• [Records for the task]:
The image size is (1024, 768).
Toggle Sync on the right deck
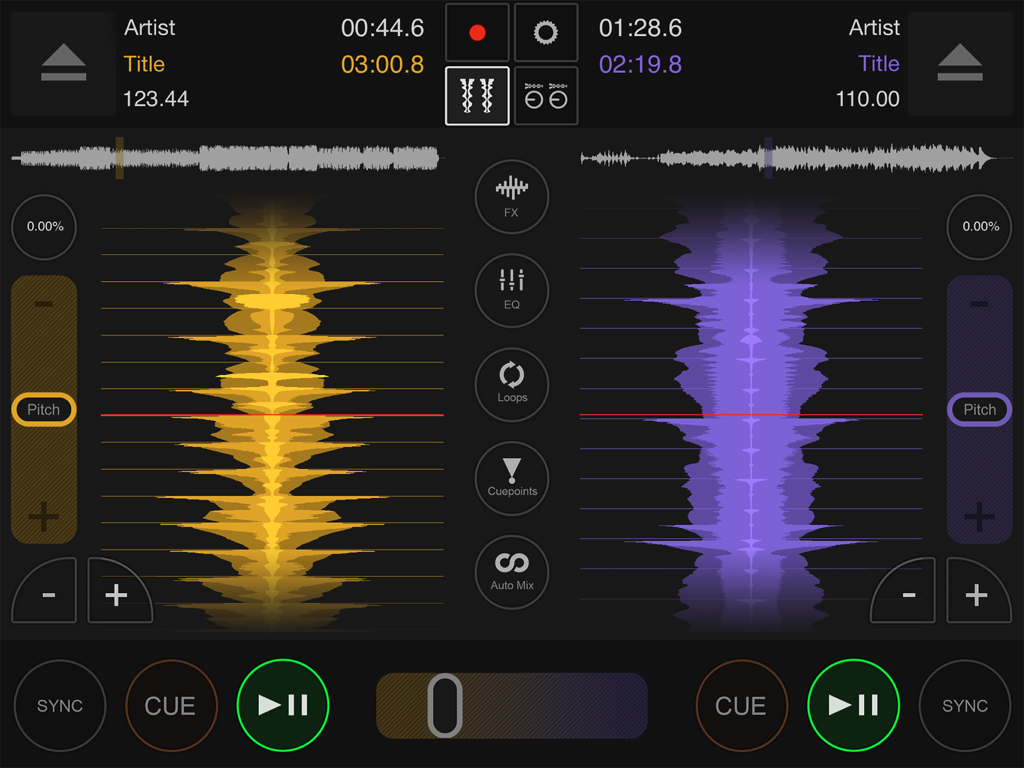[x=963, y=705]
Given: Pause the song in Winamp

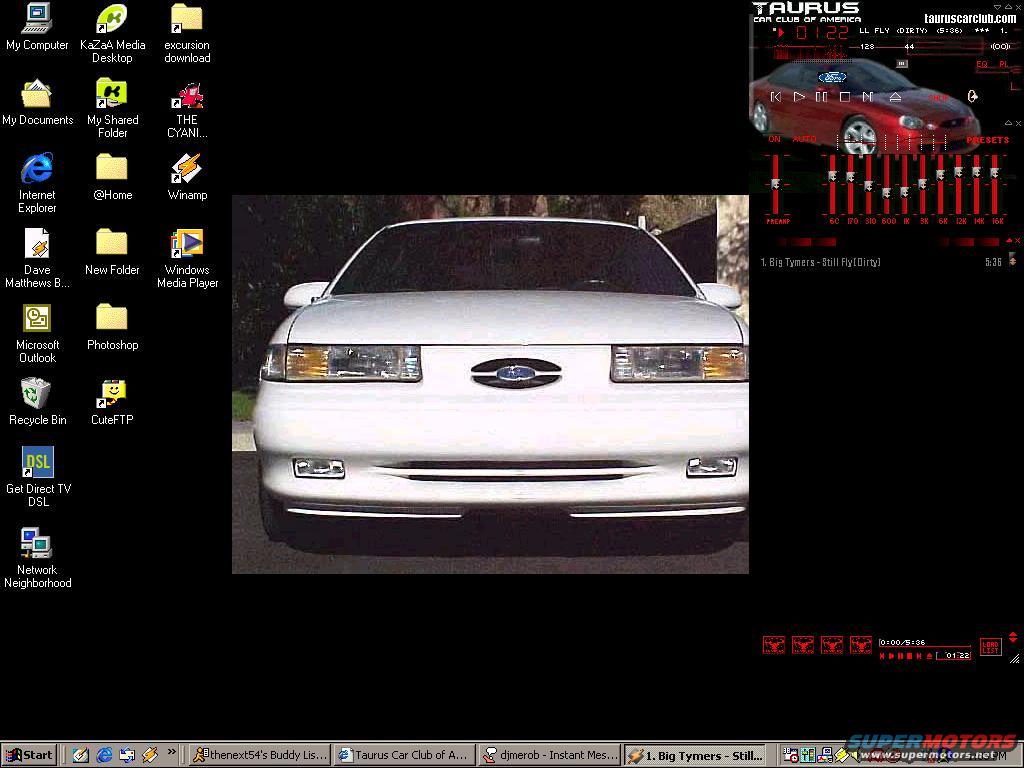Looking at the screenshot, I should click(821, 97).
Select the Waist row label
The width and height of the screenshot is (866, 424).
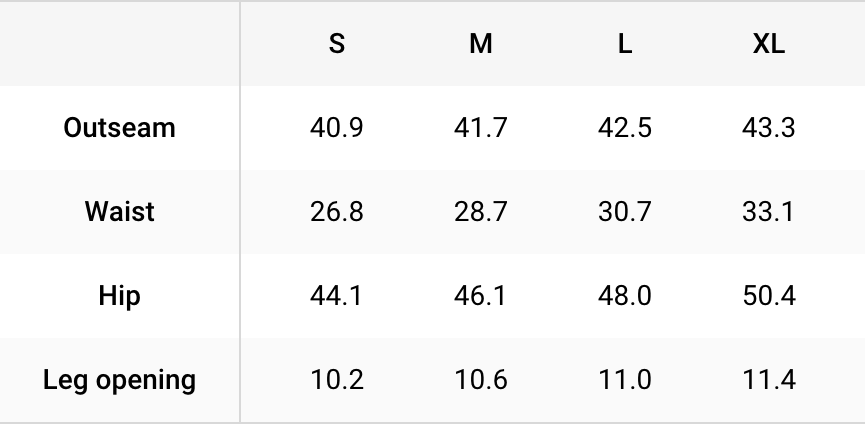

• [Problem details]:
Please retype the data exactly, but do not carry over any picture.

• [Result below]:
The image size is (1024, 768).
Toggle Sync on the right deck
[x=963, y=705]
Given: Pause the song in Winamp

Looking at the screenshot, I should click(821, 97).
Select the Waist row label
The width and height of the screenshot is (866, 424).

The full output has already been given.